One must consider what is important to each individual case. A generalisation will not provide a universal answer. A guideline may help us wirh our logical thought.
The question actually asks, …
“What is the proper radiation cost one should expend to to satisfy a particular individual wish or need”?
This is actually an economic cost-benefit question.
It’s not different to asking
“What is the proper price to pay, well, for anything”?
The principle is always the same.
As Low As Reasonably Achievable?
What I would like to pay for my house, car, bicycle, and of course, orthodontic treatment?
Does the ALARA answer what is the right price for what l want?
Does knowing that low price *may* be better, help?
Can we afford a low price if it risk giving us a wrong outcome?

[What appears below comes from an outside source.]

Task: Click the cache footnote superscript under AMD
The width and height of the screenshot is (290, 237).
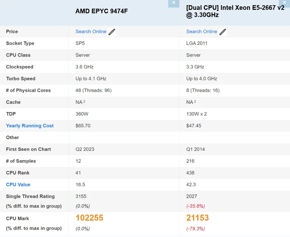Action: [84, 101]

Too low a price carries risk.
What is that amount?d ALARA?
How does stating this obvious principle really help informed decision making on the value of dispensing any kind of therapeutic agent?
All therapies have costs and undesirable side effects.
Could no radiation be the best choice?
Depending on the situation, YES
Could pre treatment CBCT at the start of braces be the best choice? Depending on the situation, YES. It may help us to get roots inside alveoli bone.
The answer will turn on what is important to each situation. It will be different, case by case.
Several good arguments have been put forward to use radiography for a couple of different situations.
But the situations vary much more than this.
I think certain stakeholders may benefit as follows.
Pre-Treatment x-ray of any type…
1. Patient gets a better diagnosis
2. Patient gets a more accurate, safer treatment plan, better planned tooth movements.
Post treatment x-ray of any type…
1. Patient gets a more purposeful, safer, post-treatment plan. After all, life goes on!
2. Community gets a better understanding of tx efficacy from collective practitioner experience.
Is there is a “Lack of Evidence” to say that benefit flows from various dental radiographies? Yes.
If the studies on the definitive value of radiology techniques haven’t been done to answer our clinical questions, then we still need to use one of the lowest ranking justifications for what we do, which is our experience and our clinical judgement.
We will need to rely on this until the available scientific data actually matches our clinical questions.
Thank you for sharing your valuable feedback.
Something that intrigues me, and I would like to read your opinion, is how much imaging changes the treatment decision.
Assuming there is an effect, we should assume that there has been a considerable change from when there was less access to panoramic and tele to now that we even have CBCT and MRI.
Secondly, it is now common for many orthodontists to purchase this expensive equipment. Are there any studies that show the ordering rate of exams among clinicians who own equipment vs those who don’t and must order externally?
Finally, what is the utility of exams with more exposure? For example, I have now seen that 3D cephalometry has become popular. Still, I am unsure what evidence supports this migration from 2D to 3D cephalometry.
Thank you for your time in sharing your thoughts.